In the following year he went on to boycott several inaugural ceremonies organised by the National Highway Authority (NHA).

A few sources close to Baloch claimed, that he had once again pinned his hopes on getting the Ministry of Ports and Shipping as the cabinet was recently reshuffled, but this time National Party’s (NP) Senator Mir Hasil Bizenjo made away with the portfolio.

Defeat in LG polls 

Contesting local government polls for district council Karachi (DCK) – comprising his constituency and other rural areas of the city – Baloch’s patience was tested once again after his 2013 voters turned their back on him since he had been unable to carry out any development in the area.

He had formed an anti-PPP alliance, Awami Ittehad Karachi (AIK), also known as Rajooni Ittehad in Sindhi, along with other political bigwigs of the area Jam Abdul Karim Bijar, Haji Shafi Jamot and Saleem Baloch Kalmati. 

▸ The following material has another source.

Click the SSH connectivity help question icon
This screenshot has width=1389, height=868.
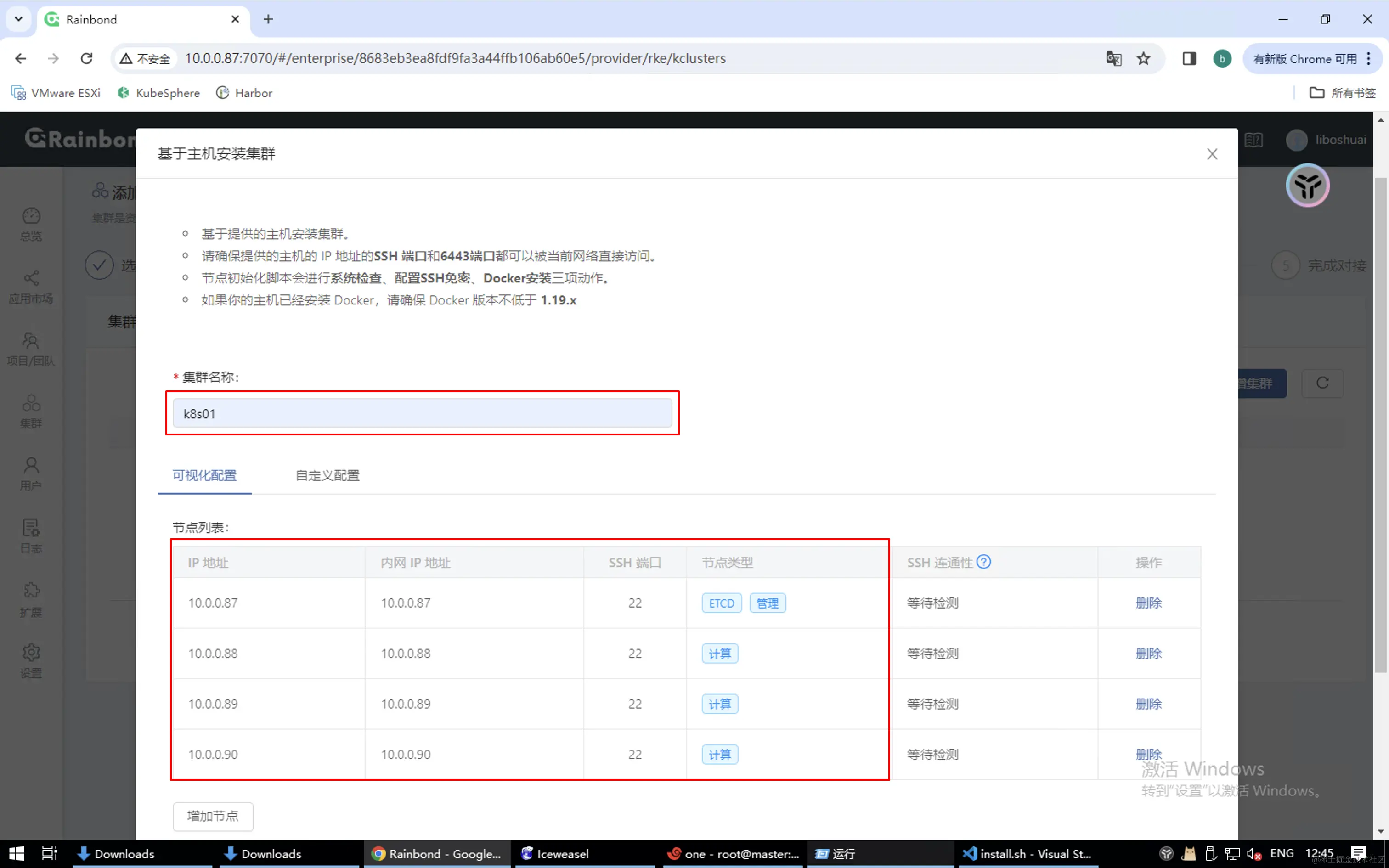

“Bijar, Jamot and Kalmati won seats from their respective areas – mainly Sindhi speaking neighbourhoods while Baloch could not win from areas which were once considered his stronghold,” said Sami Memon, a Malir-based veteran journalist. 

“The results were evident of the fact that Baloch had lost the popularity he once enjoyed.”

Concurring with Memon’s approach, one of his close associates, Khurshid Anwar, believed that the three-year long political acquaintance with PML-N diminished Baloch’s political career, and now he was being pressurised to quit the ministry.

“Baloch’s sidelining from the party proved disastrous for PML-N’s politics which claimed to be a federal political party,” he added.

Baloch: A profile

Abdul Hakeem Baloch had started his political career from the PPP and had since his association with the party always remained in the power corridors.

He was known for having carried out a record number of developmental projects in his constituency during his time as provincial minister and chairman DCK.

However, in 2002 general polls he developed differences with the PPP leadership over distribution of tickets and formed a Malir-based electoral alliance against the PPP candidates.

In that election, Baloch could not win the NA-258 seat, a traditional PPP constituency, but managed to bag more than 27,000 votes against the PPP candidate Sher Muhammad Baloch, who secured 38,225 votes. 

In 2008, he rejoined the PPP and contested polls on the party’s ticket from PS-126 (Gadap town-Gulshan-e-Iqbal), but lost to MQM’s Faisal Sabzwari. 

However, before the 2013 general polls, he joined the PML-N and won NA-258, defeating PPP’s district president Raja Abdul Razzaq, and influential tribal chieftain Jam Abdul Karim Bijar.

Baloch was credited to win the only national assembly seat from Sindh on the PML-N ticket.

One of his colleagues Haji Shafi Jamot also won the PS-129 but another associate Saleem Baloch Kalmati lost by a low margin in PS-130.